La "pandémie fantôme"
Les cas de violences conjugales ont augmenté partout sur le continent à cause des mesures de confinement prises à compter du mois de mars 2020 pour contenir la maladie. "L'accélération de la pandémie s'est accompagnée d'une recrudescence manifeste de la violence, une 'pandémie fantôme' alarmante, avec une augmentation des taux de signalement de violence domestique et des cas de violence dans la rue, en ligne ou dans d’autres contextes", a indiqué fin novembre la directrice exécutive d'ONU Femmes, la Sud-Africaine Phumzile Mlambo-Ngcuka.
Pour répondre à cette urgence sociale en Ouganda, par exemple, une ligne d'assistance téléphonique gratuite a été mise en place pour aider les femmes et les filles. Une quinzaine d'agents spécialisés des forces de police sont en charge de la réception des appels de détresse. "Cette ligne a joué un rôle crucial dans la réponse de la justice pénale et l'accès aux services pour les survivants pendant le confinement", explique-t-on sur le site d'ONU Femmes. Ces lignes ont d'ailleurs également permis de mesurer l'ampleur des violences domestiques dans le monde. A l'instar de plusieurs agences onusiennes, l'Office des Nations unies contre les drogues et le crime (ONUDC) a ainsi constaté qu'elles avaient été davantage utilisées "après que les mesures de confinement ont été introduites au niveau national" dans plusieurs pays, notamment en Tunisie.
Si en Ouganda, la force publique est aux côtés des victimes grâce à une ligne dédiée, ce n'est pas toujours le cas.
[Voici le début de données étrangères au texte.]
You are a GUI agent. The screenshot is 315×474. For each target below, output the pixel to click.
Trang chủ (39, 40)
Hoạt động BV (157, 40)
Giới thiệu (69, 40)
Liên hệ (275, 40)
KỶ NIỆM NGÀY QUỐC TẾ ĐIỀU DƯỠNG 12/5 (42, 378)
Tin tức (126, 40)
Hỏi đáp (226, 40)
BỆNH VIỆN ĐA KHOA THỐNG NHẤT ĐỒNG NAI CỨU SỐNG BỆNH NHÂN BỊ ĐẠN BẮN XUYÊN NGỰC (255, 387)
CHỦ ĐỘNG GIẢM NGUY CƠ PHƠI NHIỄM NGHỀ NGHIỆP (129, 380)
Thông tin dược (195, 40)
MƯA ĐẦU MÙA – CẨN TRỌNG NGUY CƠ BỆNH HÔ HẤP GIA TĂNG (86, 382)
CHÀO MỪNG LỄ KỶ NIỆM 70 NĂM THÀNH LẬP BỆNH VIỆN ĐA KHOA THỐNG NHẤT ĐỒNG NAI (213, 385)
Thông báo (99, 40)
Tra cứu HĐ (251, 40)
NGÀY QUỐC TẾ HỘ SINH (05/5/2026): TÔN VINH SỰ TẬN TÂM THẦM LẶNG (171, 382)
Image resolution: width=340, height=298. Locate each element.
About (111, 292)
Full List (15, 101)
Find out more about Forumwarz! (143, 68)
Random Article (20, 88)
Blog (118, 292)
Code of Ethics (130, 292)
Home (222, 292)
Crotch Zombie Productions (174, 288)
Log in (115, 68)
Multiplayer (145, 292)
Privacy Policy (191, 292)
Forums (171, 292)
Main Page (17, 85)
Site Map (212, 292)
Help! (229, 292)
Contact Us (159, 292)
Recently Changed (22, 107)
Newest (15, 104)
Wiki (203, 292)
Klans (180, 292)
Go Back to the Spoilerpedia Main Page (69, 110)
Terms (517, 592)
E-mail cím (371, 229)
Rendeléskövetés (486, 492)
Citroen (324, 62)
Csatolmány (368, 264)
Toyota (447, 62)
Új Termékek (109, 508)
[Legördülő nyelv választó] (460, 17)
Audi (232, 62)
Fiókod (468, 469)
En 2019, Amnesty International soulignait la dure réalité des Algériennes : "La loi criminalise les violences conjugales. Mais elle ne donne pas aux femmes les moyens de se défendre." Sur ces questions, à l'instar de beaucoup de femmes, les Africaines restent souvent inaudibles, même quand elles brisent le silence comme le Dr Ifeyinwa Angbo, et par conséquent condamnées à une issue fatale.
Porter leurs voix
Les violences domestiques aboutissent souvent à des féminicides. "L'Asie compte le plus grand nombre de femmes tuées dans le monde par leurs partenaires intimes ou d'autres membres de la famille en 2017, avec environ 20 000 victimes. Cependant, on estime à 19 000 le nombre de femmes africaines qui ont également perdu la vie de cette façon. (Cependant), l'Afrique a une population moins importante, ce qui signifie que les femmes africaines courent un plus grand risque d'être tuées par un partenaire intime ou un autre membre de la famille que les Asiatiques", souligne l’édition 2019 du rapport annuel sur les homicides publié l'ONUDC. En d’autres termes, une Africaine est trois fois plus exposée qu’une femme vivant en Asie, deux fois plus qu’une résidant en Amérique et quatre fois plus qu’une Européenne. L'Afrique du Sud est le pays qui enregistre l'un des plus forts taux de féminicides sur le continent.
Pour participer à la sensibilisation à ce phénomène, l'actrice nigériane Dorcas Shola Fapson a réalisé en juin 2019 un court métrage en adaptant le célébre poème de Paulette Kelly sur les violences conjugales, I Got Flowers Today (1992). Son film est la funeste chronique du quotidien d'une femme battue par son compagnon.
Ce sont d'autres comédiennes, Algériennes cette fois, qui ont produit en novembre 2020 un message de sensibilisation face à de récents féminicides qui ont choqué le pays. La vidéo reprend, entre autres, tous les préjugés dont sont victimes les femmes qui subissent des violences domestiques.